Inside Wall Street
A RARE FIND AT THE PAWNSHOP
Believe it or not, pawnshop operators have started to grab some attention on Wall Street. But investor support is still quite fragile. So when EZCORP, which operates 93 pawnshops, posted lower-than-expected second-quarter results on Apr. 27, the stock tumbled from 17 a share to 14 that day. The stock has stayed weak and is currently at 12 3/4.
At that price, EZCORP is quite attractive, says money manager Tom Maguire of Safeco Asset Management. He argues that in the highly fragmented pawnshop business, there are only two publicly traded companies: EZCORP and the larger Cash America Investments. Maguire prefers EZCORP because it's the faster-growing company.

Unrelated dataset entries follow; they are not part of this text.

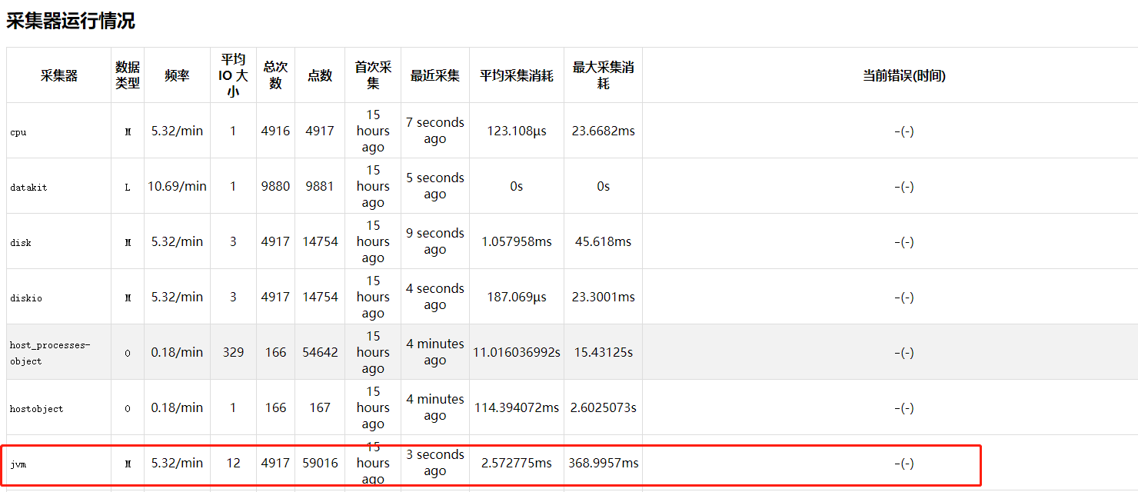Click the hostobject collector name

(36, 408)
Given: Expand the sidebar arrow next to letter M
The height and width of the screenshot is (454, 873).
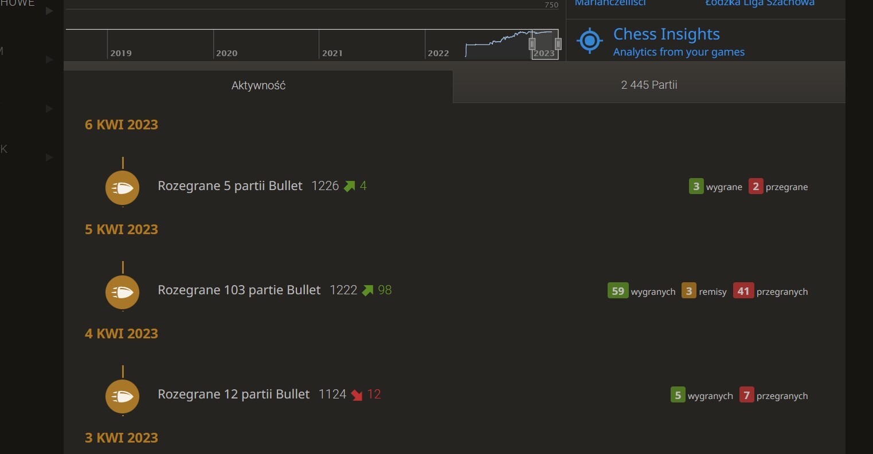Looking at the screenshot, I should coord(49,59).
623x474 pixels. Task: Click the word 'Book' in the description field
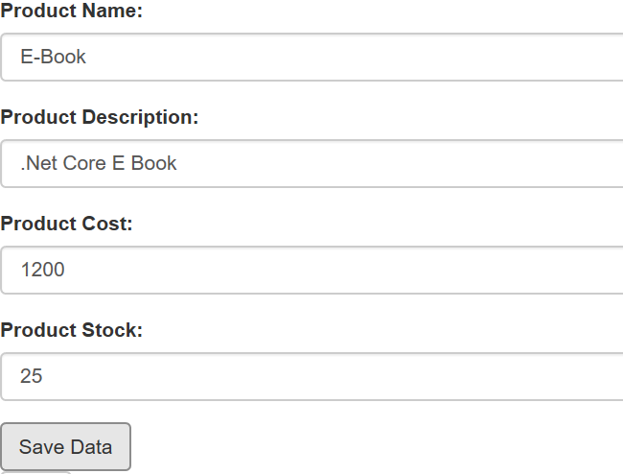point(154,164)
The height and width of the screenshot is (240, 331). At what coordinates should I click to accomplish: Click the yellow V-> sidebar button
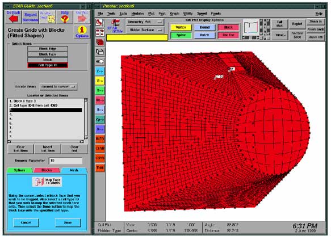coord(100,81)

Indeed, the company has more than doubled the number of stores this year. And fiscal 1992 will show a "189% earnings increase, to $3 million--or 35 cents a share, even with a 72% increase in shares outstanding--on a 110% revenue gain to about $50 million," says Dennis Van Zelfden, an analyst at Rauscher Pierce Refsnes in Dallas. A strong balance sheet comprised of minimal debt and cash of roughly $30 million, or $3 a share, should fund store growth through fiscal 1993, he adds.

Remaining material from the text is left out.